_Provided records_
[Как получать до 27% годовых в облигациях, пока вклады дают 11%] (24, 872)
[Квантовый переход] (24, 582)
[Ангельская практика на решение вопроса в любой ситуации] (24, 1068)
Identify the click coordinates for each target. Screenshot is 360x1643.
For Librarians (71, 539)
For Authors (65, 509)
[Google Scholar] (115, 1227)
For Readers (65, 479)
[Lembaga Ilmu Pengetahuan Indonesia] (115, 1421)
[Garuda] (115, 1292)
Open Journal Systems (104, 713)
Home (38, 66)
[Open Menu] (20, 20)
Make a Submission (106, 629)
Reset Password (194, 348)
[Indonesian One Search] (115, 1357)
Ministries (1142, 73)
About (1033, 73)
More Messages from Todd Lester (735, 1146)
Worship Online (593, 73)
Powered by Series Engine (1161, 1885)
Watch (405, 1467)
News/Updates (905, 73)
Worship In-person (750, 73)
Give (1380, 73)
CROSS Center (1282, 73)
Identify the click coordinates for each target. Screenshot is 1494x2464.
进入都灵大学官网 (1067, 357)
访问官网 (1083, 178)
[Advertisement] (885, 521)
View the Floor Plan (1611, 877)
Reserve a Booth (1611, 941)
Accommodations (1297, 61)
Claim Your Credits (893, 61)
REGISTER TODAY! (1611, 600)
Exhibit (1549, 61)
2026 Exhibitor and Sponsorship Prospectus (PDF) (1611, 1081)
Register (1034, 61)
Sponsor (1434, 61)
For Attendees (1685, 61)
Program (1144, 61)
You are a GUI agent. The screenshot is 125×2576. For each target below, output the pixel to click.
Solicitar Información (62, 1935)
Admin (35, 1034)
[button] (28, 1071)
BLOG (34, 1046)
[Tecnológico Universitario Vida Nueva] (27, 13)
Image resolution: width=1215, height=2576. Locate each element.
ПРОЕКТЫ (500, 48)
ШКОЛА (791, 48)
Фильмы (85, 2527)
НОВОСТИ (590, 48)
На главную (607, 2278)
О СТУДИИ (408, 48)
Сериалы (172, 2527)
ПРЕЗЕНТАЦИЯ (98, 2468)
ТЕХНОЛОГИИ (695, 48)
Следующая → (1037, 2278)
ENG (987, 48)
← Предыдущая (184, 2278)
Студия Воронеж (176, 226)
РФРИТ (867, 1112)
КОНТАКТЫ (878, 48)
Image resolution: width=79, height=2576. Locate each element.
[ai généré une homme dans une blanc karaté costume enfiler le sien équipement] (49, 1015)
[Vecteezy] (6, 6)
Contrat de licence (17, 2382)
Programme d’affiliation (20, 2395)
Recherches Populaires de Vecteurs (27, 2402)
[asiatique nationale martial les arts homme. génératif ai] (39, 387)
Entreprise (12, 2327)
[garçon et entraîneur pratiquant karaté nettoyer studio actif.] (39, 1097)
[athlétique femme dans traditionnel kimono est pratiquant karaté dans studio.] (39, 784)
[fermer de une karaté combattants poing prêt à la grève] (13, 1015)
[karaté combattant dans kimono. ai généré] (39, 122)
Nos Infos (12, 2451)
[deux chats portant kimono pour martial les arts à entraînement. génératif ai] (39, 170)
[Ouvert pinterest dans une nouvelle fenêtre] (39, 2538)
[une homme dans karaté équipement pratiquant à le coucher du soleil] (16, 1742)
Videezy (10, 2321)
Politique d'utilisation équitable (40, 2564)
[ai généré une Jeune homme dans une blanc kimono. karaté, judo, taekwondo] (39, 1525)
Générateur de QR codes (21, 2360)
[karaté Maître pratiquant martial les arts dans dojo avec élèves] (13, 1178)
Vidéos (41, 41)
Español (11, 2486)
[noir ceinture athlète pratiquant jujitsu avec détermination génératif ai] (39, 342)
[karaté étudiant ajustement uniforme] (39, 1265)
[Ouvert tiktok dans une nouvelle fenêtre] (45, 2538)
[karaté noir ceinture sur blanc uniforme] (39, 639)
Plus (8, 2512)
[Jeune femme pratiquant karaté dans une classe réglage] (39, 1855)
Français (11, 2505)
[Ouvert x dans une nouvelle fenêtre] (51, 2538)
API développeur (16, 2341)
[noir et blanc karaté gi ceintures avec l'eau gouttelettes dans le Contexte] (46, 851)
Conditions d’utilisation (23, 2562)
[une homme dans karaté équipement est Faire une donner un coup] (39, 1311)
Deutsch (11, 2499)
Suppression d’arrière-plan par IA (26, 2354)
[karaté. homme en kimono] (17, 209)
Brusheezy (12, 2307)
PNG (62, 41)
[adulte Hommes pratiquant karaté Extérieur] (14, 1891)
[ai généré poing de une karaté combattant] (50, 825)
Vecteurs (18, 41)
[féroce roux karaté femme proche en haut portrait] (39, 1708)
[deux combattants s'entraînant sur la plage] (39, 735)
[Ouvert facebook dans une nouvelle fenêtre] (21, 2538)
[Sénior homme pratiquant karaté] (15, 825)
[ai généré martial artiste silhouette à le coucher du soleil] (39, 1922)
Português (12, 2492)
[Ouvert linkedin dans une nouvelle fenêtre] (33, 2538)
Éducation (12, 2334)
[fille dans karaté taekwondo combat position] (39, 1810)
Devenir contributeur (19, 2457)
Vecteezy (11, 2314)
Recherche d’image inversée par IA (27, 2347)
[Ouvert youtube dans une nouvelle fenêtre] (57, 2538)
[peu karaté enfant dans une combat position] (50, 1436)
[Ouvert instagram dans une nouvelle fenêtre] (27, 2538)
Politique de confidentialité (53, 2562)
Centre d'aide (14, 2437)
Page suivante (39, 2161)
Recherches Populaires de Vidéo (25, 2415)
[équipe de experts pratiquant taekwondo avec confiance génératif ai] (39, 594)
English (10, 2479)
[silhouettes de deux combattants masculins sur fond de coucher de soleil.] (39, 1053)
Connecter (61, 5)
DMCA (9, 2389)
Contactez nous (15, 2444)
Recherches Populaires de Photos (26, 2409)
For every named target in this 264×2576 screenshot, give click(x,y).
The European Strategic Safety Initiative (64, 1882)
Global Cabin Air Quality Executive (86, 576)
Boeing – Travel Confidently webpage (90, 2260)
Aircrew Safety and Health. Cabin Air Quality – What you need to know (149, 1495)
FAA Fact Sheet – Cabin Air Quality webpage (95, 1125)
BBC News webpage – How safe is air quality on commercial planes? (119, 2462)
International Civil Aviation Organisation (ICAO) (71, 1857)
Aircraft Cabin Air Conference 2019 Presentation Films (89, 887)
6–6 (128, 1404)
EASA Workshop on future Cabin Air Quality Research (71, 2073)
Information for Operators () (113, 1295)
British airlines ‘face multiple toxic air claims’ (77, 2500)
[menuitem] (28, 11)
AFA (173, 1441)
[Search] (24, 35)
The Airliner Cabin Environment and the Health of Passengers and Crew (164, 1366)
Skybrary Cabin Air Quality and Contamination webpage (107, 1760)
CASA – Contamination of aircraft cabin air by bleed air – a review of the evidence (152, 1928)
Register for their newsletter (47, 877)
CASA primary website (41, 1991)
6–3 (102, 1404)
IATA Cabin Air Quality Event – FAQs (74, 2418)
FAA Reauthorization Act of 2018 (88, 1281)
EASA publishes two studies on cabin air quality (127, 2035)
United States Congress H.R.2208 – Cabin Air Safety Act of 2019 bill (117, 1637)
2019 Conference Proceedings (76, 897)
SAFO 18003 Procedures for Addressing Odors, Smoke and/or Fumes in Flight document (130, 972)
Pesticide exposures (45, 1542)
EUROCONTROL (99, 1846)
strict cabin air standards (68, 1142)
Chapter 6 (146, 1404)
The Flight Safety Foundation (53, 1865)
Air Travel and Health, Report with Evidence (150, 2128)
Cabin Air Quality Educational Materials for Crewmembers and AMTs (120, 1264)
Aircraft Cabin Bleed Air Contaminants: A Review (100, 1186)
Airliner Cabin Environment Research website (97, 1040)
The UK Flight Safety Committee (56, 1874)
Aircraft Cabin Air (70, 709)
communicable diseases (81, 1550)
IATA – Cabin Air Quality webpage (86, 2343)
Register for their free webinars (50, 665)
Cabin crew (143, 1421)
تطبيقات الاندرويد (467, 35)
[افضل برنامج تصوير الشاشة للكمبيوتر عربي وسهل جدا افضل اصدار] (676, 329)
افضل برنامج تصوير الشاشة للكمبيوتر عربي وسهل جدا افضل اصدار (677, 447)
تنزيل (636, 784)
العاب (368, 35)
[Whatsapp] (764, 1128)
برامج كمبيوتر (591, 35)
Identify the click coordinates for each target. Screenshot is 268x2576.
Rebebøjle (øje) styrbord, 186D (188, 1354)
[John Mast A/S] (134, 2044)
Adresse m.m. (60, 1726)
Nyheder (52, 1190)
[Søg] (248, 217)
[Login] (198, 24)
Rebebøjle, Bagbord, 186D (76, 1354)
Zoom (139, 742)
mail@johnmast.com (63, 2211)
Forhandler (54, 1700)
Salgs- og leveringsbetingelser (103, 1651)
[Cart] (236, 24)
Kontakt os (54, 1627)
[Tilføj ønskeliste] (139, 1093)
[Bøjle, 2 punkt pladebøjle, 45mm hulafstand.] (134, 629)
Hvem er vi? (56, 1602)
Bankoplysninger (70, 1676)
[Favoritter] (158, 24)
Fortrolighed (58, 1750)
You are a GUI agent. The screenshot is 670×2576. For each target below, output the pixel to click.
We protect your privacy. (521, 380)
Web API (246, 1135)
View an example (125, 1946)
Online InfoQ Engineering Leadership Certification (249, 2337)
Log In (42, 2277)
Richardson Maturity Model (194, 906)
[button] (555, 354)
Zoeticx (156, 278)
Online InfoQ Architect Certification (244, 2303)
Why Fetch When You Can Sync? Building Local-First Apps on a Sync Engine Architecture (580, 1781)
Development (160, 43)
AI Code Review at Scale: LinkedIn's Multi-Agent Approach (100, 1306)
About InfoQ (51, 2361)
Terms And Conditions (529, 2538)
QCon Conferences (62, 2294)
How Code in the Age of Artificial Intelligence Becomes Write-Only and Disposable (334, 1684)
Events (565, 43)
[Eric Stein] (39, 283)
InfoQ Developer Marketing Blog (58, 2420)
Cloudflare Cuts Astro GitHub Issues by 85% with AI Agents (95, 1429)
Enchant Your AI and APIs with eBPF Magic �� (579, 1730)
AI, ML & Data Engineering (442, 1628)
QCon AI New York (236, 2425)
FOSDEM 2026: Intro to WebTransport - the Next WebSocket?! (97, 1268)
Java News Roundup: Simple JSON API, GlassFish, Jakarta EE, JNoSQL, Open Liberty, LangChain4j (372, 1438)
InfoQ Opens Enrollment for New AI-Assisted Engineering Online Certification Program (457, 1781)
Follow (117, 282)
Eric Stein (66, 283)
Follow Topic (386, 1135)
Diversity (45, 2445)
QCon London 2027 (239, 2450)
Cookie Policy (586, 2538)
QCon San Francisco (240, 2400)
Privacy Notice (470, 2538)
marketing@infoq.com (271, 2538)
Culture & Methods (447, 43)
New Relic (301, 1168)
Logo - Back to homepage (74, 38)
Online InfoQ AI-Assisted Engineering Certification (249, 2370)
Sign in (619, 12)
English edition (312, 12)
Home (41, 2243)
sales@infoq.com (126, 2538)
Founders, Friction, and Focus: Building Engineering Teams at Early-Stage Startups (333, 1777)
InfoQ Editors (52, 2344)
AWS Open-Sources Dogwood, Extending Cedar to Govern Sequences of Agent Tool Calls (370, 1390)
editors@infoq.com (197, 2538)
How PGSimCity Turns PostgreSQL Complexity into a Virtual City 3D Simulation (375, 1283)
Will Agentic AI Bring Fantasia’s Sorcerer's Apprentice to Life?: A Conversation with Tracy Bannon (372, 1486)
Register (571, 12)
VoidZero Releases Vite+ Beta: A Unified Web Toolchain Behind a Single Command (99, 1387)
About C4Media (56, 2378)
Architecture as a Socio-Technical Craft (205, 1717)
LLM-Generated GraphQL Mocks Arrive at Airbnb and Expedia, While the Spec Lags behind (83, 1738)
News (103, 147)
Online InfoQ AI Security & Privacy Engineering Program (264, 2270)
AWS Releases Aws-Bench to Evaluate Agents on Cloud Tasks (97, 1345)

_Exercise goal_
Search the listing for "Environment" and copy each line holding it.

_Answer to this task_
The Airliner Cabin Environment and the Health of Passengers and Crew (164, 1366)
Airliner Cabin Environment Research website (97, 1040)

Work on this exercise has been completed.